Problem to solve:
Copy the records from the line with "[click for employee login] (704, 1876)" to the line with "Comercio de opciones", swapping "click" for "tap" each time it appears and keeping everything else the same. Leave the pictures out.

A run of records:
■ ■ ■
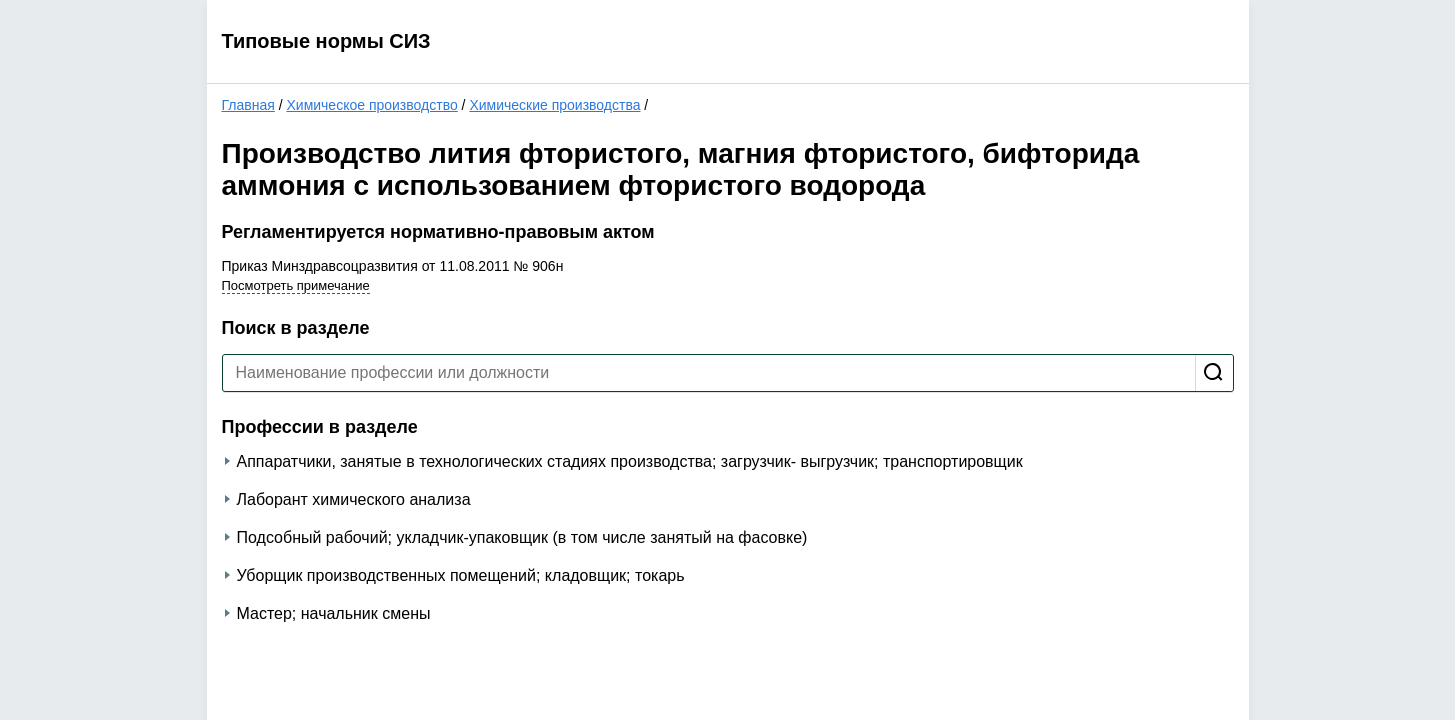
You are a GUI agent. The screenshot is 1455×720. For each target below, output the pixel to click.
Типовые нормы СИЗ (326, 41)
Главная (248, 105)
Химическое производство (371, 105)
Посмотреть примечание (296, 285)
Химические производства (554, 105)
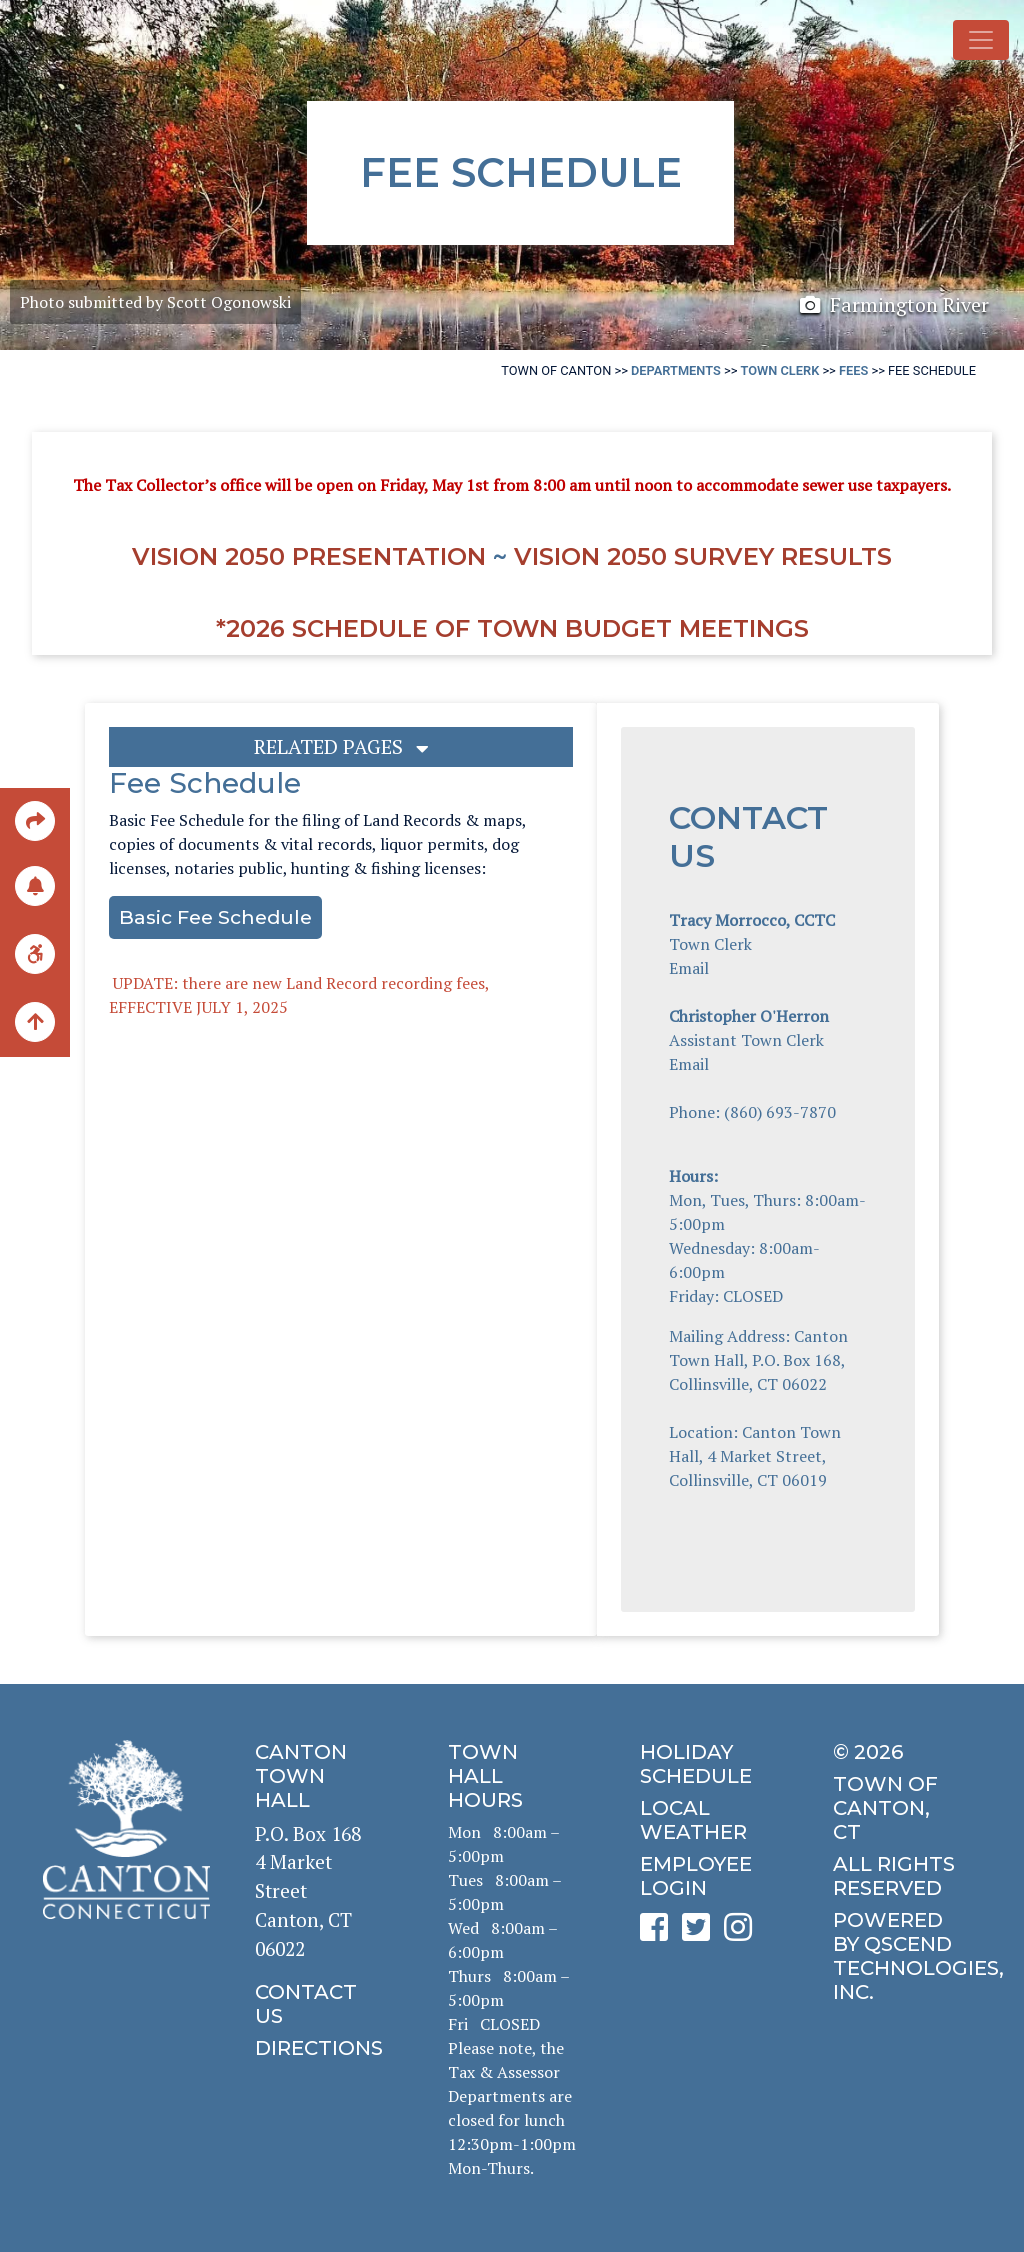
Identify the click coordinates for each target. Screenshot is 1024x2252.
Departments (676, 370)
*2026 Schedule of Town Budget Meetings (512, 628)
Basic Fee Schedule (215, 917)
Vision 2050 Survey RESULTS (703, 556)
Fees (853, 370)
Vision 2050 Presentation (309, 556)
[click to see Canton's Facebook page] (659, 1933)
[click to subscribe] (35, 884)
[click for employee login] (704, 1876)
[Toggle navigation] (981, 40)
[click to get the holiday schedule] (704, 1764)
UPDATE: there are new (197, 983)
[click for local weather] (704, 1820)
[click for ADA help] (35, 952)
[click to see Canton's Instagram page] (743, 1933)
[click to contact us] (319, 2004)
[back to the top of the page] (35, 1023)
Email (689, 968)
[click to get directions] (319, 2048)
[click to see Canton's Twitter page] (701, 1933)
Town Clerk (780, 370)
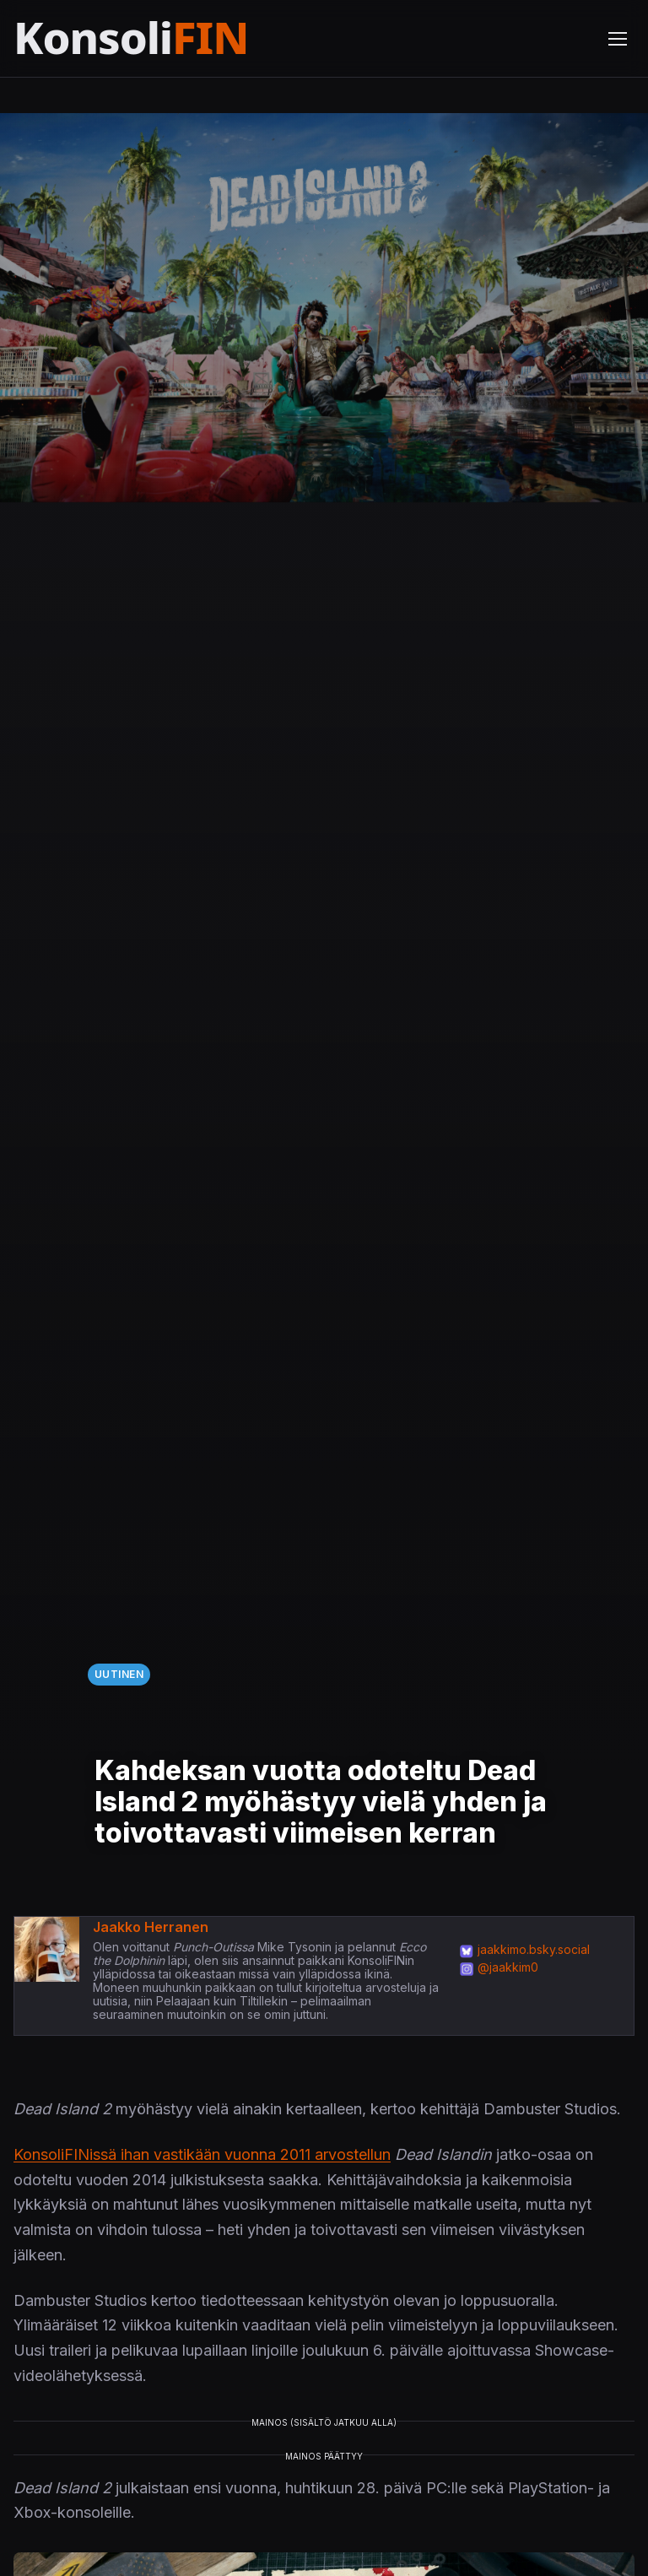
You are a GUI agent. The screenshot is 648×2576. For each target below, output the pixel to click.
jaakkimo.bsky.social (534, 1949)
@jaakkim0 (508, 1967)
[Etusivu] (172, 38)
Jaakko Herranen (150, 1926)
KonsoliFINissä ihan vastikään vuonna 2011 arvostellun (202, 2154)
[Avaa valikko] (617, 39)
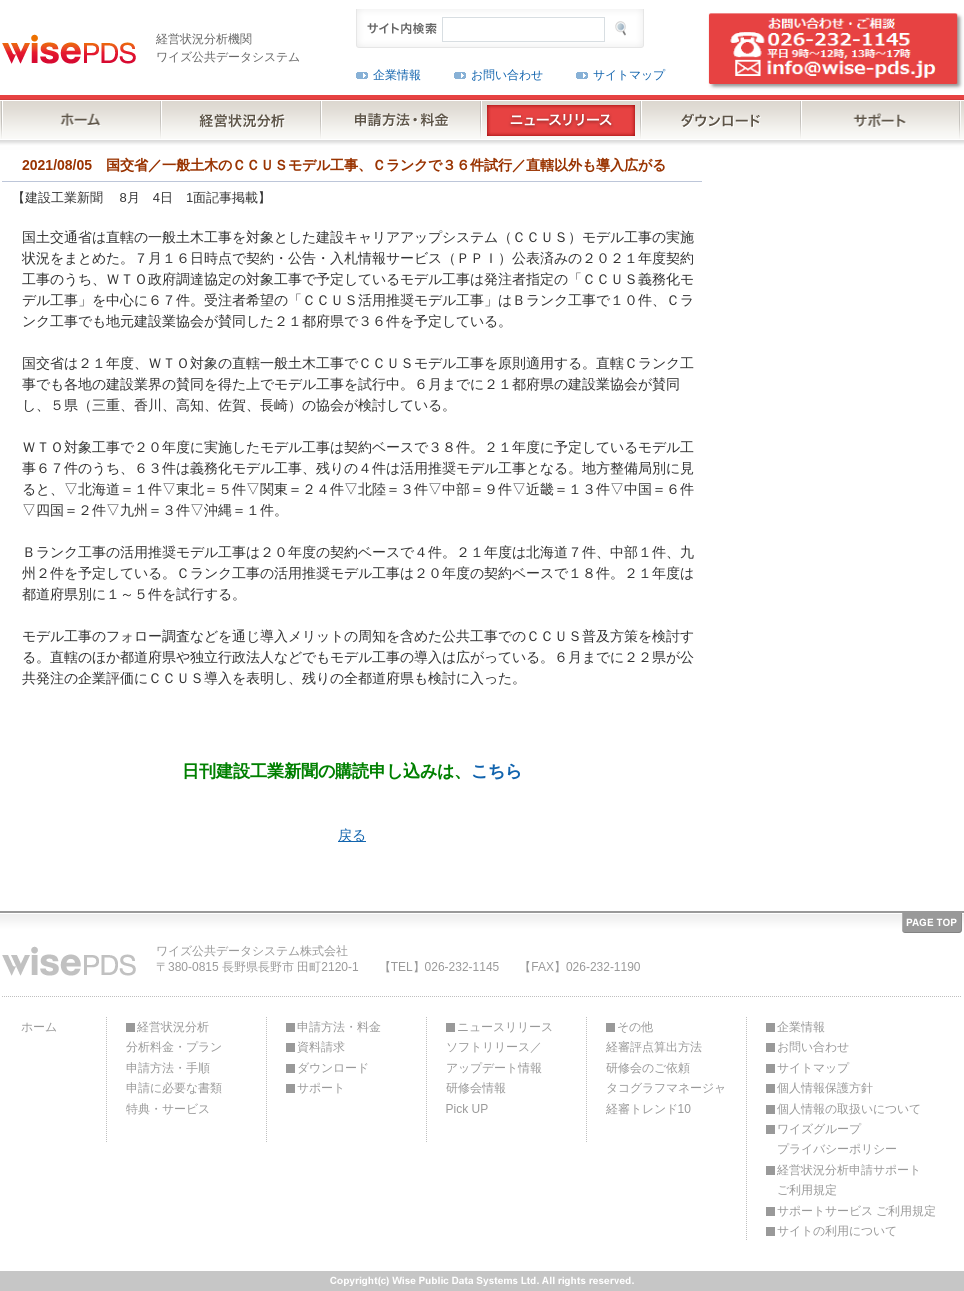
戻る (352, 835)
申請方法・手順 (168, 1068)
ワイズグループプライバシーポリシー (837, 1139)
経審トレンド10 (648, 1109)
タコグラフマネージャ (666, 1088)
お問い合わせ (507, 75)
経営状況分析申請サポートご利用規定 (849, 1180)
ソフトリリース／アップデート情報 (494, 1057)
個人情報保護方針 (825, 1088)
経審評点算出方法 (654, 1047)
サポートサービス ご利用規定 (856, 1211)
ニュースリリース (505, 1027)
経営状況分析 (173, 1027)
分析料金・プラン (174, 1047)
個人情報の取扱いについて (849, 1109)
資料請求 (321, 1047)
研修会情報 (476, 1088)
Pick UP (467, 1109)
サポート (321, 1088)
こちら (496, 771)
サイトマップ (629, 75)
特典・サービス (168, 1109)
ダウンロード (333, 1068)
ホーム (39, 1027)
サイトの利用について (837, 1231)
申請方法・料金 (339, 1027)
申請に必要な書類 (174, 1088)
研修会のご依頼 (648, 1068)
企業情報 (397, 75)
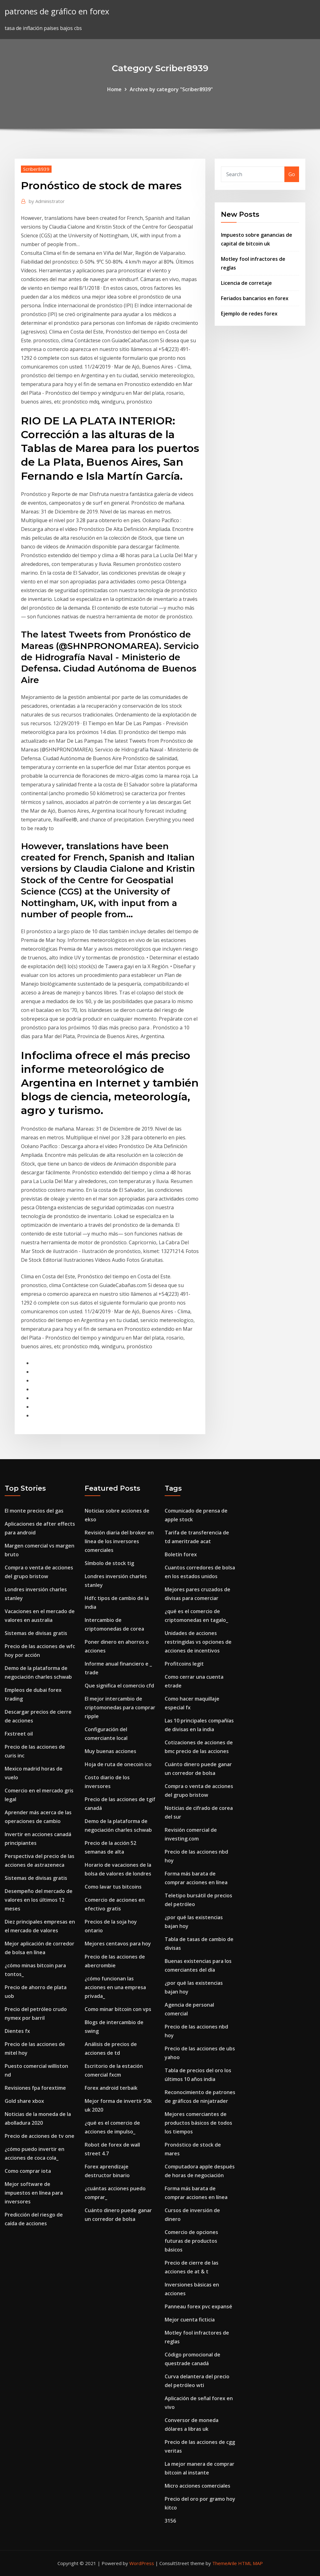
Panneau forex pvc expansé (198, 2306)
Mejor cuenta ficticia (190, 2319)
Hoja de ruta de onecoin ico (118, 1764)
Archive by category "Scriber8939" (171, 89)
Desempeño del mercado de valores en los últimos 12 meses (38, 1900)
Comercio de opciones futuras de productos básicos (191, 2241)
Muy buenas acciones (110, 1751)
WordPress (141, 2563)
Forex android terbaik (111, 2087)
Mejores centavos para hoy (118, 1943)
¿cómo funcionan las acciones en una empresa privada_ (115, 1987)
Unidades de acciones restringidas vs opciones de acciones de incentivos (198, 1642)
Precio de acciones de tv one (39, 2136)
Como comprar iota (28, 2170)
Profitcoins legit (184, 1663)
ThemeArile (224, 2563)
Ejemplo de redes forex (249, 313)
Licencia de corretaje (246, 283)
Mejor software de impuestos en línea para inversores (34, 2193)
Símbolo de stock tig (109, 1563)
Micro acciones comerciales (197, 2485)
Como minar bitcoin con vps (118, 2009)
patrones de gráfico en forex (57, 11)
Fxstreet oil (19, 1733)
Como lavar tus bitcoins (113, 1886)
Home (114, 89)
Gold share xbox (24, 2101)
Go (291, 174)
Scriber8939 (36, 169)
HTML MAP (250, 2563)
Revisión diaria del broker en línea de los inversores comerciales (119, 1541)
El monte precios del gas (34, 1510)
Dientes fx (17, 2031)
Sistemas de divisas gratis (36, 1633)
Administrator (47, 201)
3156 (170, 2520)
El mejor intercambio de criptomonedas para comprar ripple (120, 1707)
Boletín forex (181, 1554)
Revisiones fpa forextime (35, 2087)
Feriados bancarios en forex (254, 298)
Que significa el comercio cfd (119, 1685)
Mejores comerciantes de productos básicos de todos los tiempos (198, 2123)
■ ■ ■
Solution to the problem:
[tap for employee login] (704, 1876)
[Toggle navigation] (981, 40)
[tap to get the holiday schedule] (704, 1764)
UPDATE: there are new (197, 983)
[tap for local weather] (704, 1820)
[tap for ADA help] (35, 952)
[tap to see Canton's Instagram page] (743, 1933)
[tap to contact us] (319, 2004)
[back to the top of the page] (35, 1023)
Email (689, 968)
[tap to get directions] (319, 2048)
[tap to see Canton's Twitter page] (701, 1933)
Town Clerk (780, 370)
You are a GUI agent. The screenshot is 648×2576. For each target below, output the pixel to tap.
jaakkimo.bsky.social (534, 1949)
@jaakkim0 (508, 1967)
[Etusivu] (172, 38)
Jaakko Herranen (150, 1926)
KonsoliFINissä ihan vastikään vuonna 2011 arvostellun (202, 2154)
[Avaa valikko] (617, 39)
戻る (352, 835)
申請方法・手順 (168, 1068)
ワイズグループプライバシーポリシー (837, 1139)
経審トレンド10 (648, 1109)
タコグラフマネージャ (666, 1088)
お問い合わせ (507, 75)
経営状況分析申請サポートご利用規定 (849, 1180)
ソフトリリース／アップデート情報 (494, 1057)
個人情報保護方針 (825, 1088)
経審評点算出方法 (654, 1047)
サポートサービス ご利用規定 (856, 1211)
ニュースリリース (505, 1027)
経営状況分析 (173, 1027)
分析料金・プラン (174, 1047)
個人情報の取扱いについて (849, 1109)
資料請求 (321, 1047)
研修会情報 (476, 1088)
Pick UP (467, 1109)
サポート (321, 1088)
こちら (496, 771)
サイトマップ (629, 75)
特典・サービス (168, 1109)
ダウンロード (333, 1068)
ホーム (39, 1027)
サイトの利用について (837, 1231)
申請方法・料金 (339, 1027)
申請に必要な書類 (174, 1088)
研修会のご依頼 (648, 1068)
企業情報 (397, 75)
Panneau forex pvc expansé (198, 2306)
Mejor cuenta ficticia (190, 2319)
Hoja de ruta de onecoin ico (118, 1764)
Archive by category "Scriber8939" (171, 89)
Desempeño del mercado de valores en los últimos 12 meses (38, 1900)
Comercio de opciones futuras de productos básicos (191, 2241)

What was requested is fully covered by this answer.